Dictons du jour (et infos)
Après la mère hier, le fils ! (Sainte Monique était la mère de Saint Augustin)
A la saint Augustin,
La châtaigne a la grosseur d'un lupin.
(dicton corse)
A la saint Augustin,
On sent la fraîcheur du matin.
A la saint Augustin,
Les orages sont proches de leur fin.
Pluie fine à la saint Augustin,
C'est comme s'il pleuvait du vin.
A la saint Augustin,
La pluie donne du bon vin.
Pluie de saint Augustin
Rend le sort des noix incertain.
A la saint Augustin,
Le soleil a grillé le serpolet et le thym.
C'est le mois d'août
Qui donne au vin le bon goût.
La pluie d'août est
Tout olive ou tout moût.
Bêtes à bon Dieu de fleur en fleur
Eloignent du temps les pleurs.
Coccinelle vole haut,
Il fera beau.
Johann Wolfgang (von) Goethe, né le 28 août 1749 à Francfort et mort le 22 mars 1832 (à 82 ans) à Weimar, est un romancier, dramaturge, poète, théoricien de l'art et homme d'État allemand, passionné par les sciences, notamment l'optique, la géologie et la botanique, et grand administrateur.

Hommage à Alexandre Dumas
Alexandre Dumas (dit aussi Alexandre Dumas père) est un écrivain français né le 24 juillet 1802 à Villers-Cotterêts (Aisne) et mort le 5 décembre 1870 au hameau de Puys, ancienne commune de Neuville-lès-Dieppe, aujourd'hui intégrée à Dieppe (Seine-Maritime).
Il est le fils de Marie-Louise Labouret (1769-1838) et Thomas Alexandre Davy de La Pailleterie (1762-1806) (né à Saint-Domingue, actuelle Haïti) dit le général Dumas, et le père des écrivains Henry Bauër et Alexandre Dumas (1824-1895) dit « Dumas fils », auteur de La Dame aux camélias.
Proche des romantiques et tourné vers le théâtre, Alexandre Dumas écrit d'abord un vaudeville à succès et des drames historiques comme Henri III et sa cour (1829), La Tour de Nesle (1832), Kean (1836). Auteur prolifique, il s'oriente ensuite vers le roman historique tel que la trilogie Les Trois Mousquetaires (1844), Vingt Ans après (1845) et Le Vicomte de Bragelonne (1847), ou encore Le Comte de Monte-Cristo (1844-1846), La Reine Margot (1845) et La Dame de Monsoreau (1846).
La paternité de certaines de ses œuvres lui est contestée. Dumas fut ainsi soupçonné par plusieurs critiques de son époque d'avoir eu recours à des prête-plume, notamment Auguste Maquet. Toutefois les recherches contemporaines ont montré que Dumas avait mis en place une coopération avec ce dernier : Dumas s'occupait de choisir le thème général et modifiait les ébauches de Maquet pour les rendre plus dynamiques. On ne peut donc lui nier la paternité de son œuvre, même s'il n'aurait peut-être pas pu réaliser tous ses chefs-d'œuvre des années 1844-1850 sans la présence à ses côtés d'un collaborateur à tout faire efficace et discret.
L'œuvre d'Alexandre Dumas est universelle ; selon l’Index Translationum, avec un total de 2 540 traductions, il vient au treizième rang des auteurs les plus traduits en langue étrangère.

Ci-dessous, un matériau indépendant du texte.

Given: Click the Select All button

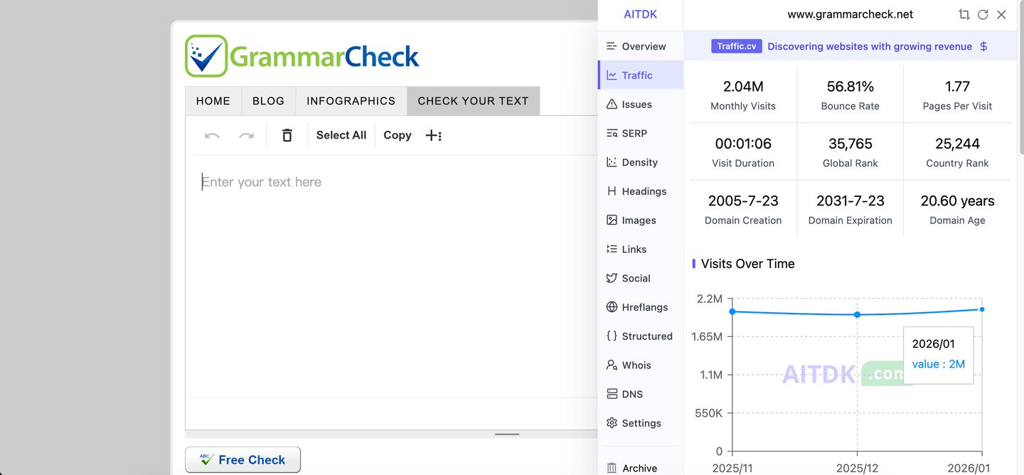Looking at the screenshot, I should (341, 135).
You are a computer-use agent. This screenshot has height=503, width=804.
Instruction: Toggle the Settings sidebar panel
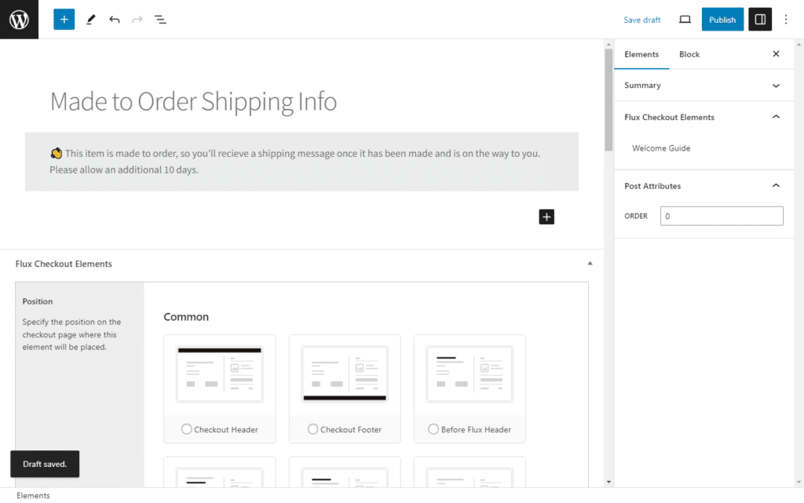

Sheridan Le Fanu, né le 28 août 1814 à Dublin, où il est mort le 10 février 1873, est un écrivain irlandais.
C'est l'un des auteurs majeurs du récit fantastique.

I have a dream (traduit en français par « Je fais un rêve ») est le nom donné au discours prononcé le 28 août 1963 par le pasteur et militant américain Martin Luther King, devant le Lincoln Memorial, à Washington, D.C., durant la Marche sur Washington pour l'emploi et la liberté. Devant plus de 250 000 manifestants, King en appelle solennellement à la fin du racisme aux États-Unis et revendique l'égalité des droits civiques et économiques entre Blancs et Afro-Américains. Point d'orgue du Mouvement des droits civiques, le discours est généralement considéré comme l'un des plus importants du xxe siècle.
Le discours débute par une référence à la Proclamation d'émancipation qui a libéré plusieurs millions d'esclaves en 1863. King déclare ensuite « qu’un siècle plus tard, le Nègre n'est toujours pas libre ». Poursuivant son discours, il s’écarte peu à peu de ses notes et improvise une anaphore, martelant l'expression « I have a dream » après que Mahalia Jackson lui a crié : « Parle-leur de ton rêve, Martin ! » Celui-ci décrit alors son rêve de liberté et d'égalité émergeant d'un monde marqué par l'esclavage et la haine. Selon le journaliste Jon Meacham, par cette seule phrase, Martin Luther King rejoint Jefferson et Lincoln parmi les hommes qui ont façonné les États-Unis modernes.